» Description of the task:
Could you return, exactly as written, every line from the one containing "You are a GUI" through the last line of the entries below, leaving out the pictures?

· · ·

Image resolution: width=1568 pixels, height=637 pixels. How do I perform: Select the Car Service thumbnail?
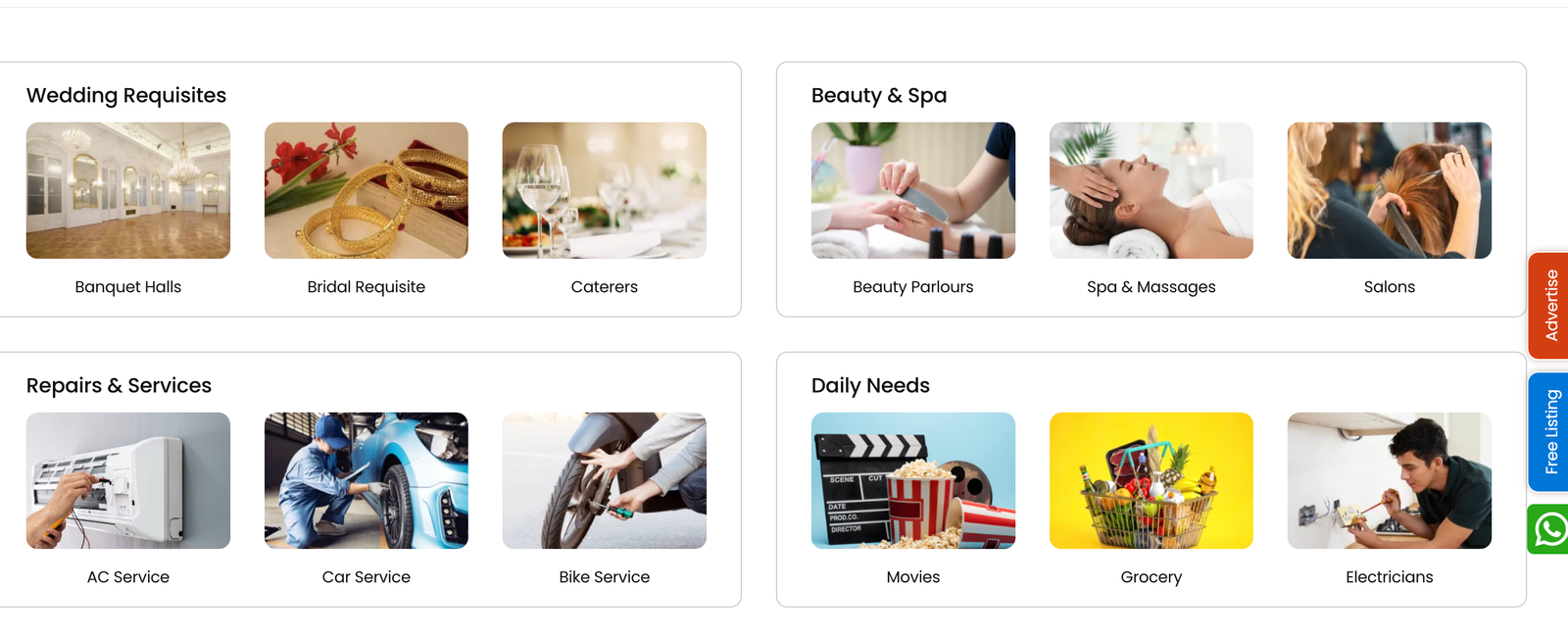click(367, 480)
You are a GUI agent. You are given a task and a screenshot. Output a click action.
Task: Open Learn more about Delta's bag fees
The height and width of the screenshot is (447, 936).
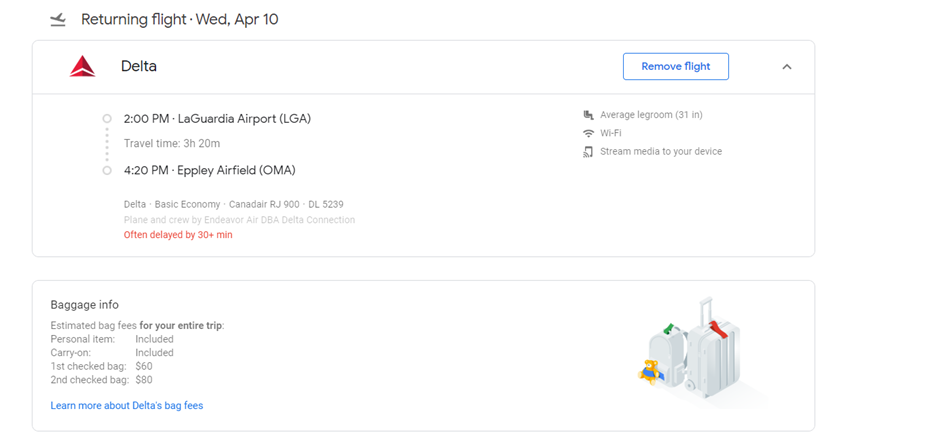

· · ·

» Written solution:
You are a GUI agent. You are given a task and a screenshot. Output a click action.
Task: Open Learn more about Delta's bag fees
The height and width of the screenshot is (447, 936).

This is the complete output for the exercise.